Habib Beye, llegado en febrero para intentar rescatar la temporada, todavía no ha encontrado la fórmula mágica para estabilizar al equipo en el campeonato doméstico. El rendimiento ha sido irregular, las dudas tácticas se han mezclado con el desgaste emocional de un curso largo y exigente. En ese escenario, el peso de Greenwood ha sido todavía más evidente: cuando él se enciende, Marsella compite; cuando se apaga, el equipo se diluye.
Último Partido
Y ahora todo se condensa en un último partido.
Este domingo, el OM cierra la temporada en casa ante Rennes en un duelo directo por Europa. Sexto con 56 puntos, Marsella llega a la cita tres por detrás del conjunto bretón, quinto, y con solo dos de ventaja sobre el séptimo, AS Monaco. La ecuación es clara: acabar entre los seis primeros es obligatorio para asegurar presencia en competición continental el próximo curso. No hay margen para el error, ni para la distracción.

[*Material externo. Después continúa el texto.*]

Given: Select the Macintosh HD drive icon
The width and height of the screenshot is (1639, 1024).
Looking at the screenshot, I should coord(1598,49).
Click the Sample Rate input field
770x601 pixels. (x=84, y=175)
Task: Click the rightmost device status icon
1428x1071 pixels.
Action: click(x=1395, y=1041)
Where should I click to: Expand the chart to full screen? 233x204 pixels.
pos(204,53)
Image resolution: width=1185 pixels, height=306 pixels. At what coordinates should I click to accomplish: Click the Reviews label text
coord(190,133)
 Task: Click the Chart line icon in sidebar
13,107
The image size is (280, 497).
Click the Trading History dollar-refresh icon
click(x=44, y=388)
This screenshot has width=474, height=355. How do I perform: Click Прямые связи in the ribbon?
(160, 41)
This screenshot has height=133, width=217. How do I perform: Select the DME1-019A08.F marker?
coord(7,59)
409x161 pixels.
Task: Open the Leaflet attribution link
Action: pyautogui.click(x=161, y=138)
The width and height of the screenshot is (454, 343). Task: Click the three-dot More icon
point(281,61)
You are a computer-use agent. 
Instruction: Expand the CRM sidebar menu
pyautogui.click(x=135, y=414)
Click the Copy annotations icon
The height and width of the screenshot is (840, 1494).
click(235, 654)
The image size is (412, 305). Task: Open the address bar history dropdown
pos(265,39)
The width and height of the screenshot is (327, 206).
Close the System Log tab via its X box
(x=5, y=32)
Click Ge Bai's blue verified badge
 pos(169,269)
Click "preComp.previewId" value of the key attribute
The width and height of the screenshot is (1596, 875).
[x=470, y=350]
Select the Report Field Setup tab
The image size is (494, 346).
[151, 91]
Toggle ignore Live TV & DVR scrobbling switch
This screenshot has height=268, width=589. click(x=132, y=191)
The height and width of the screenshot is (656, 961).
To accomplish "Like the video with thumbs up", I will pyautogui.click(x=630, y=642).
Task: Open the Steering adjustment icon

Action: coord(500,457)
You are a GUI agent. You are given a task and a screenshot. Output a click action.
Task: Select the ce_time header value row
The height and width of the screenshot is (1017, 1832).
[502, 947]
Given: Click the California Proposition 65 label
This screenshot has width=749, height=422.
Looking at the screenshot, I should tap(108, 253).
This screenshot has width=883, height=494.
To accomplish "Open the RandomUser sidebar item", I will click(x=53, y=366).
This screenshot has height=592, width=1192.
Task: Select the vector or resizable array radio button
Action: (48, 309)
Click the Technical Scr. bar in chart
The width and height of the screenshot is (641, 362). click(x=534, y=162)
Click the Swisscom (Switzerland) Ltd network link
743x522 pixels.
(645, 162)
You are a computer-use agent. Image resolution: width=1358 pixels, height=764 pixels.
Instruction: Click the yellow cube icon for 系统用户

El choque tiene, además, un aliciente individual poderoso. Greenwood persigue la Bota de Oro del campeonato y encara la jornada final con cuatro goles menos que Esteban Lepaul, referencia ofensiva de Rennes. Un cara a cara a distancia, pero con el mismo escenario y los mismos 90 minutos para intentar voltear la clasificación de artilleros.
El ambiente promete ser eléctrico. El Vélodrome sabe que no solo se juega un billete europeo, sino también parte de la narrativa del verano. Un Greenwood decisivo, goleador y protagonista ante Rennes reforzaría la tesis de construir el proyecto a su alrededor. Una noche gris, sin Europa y con ofertas llamando a la puerta, empujaría al club hacia la tentación de una gran venta.
Marsella se asoma a un cruce de caminos. Entre la necesidad de resultados inmediatos y la ambición de mantener a su gran estrella, la decisión que se tome tras este último partido puede definir no solo el futuro de Greenwood, sino el rumbo del OM en los próximos años. ¿Elegirá el club blindar a su goleador o convertirlo en el gran traspaso del mercado? La respuesta empieza a escribirse este domingo.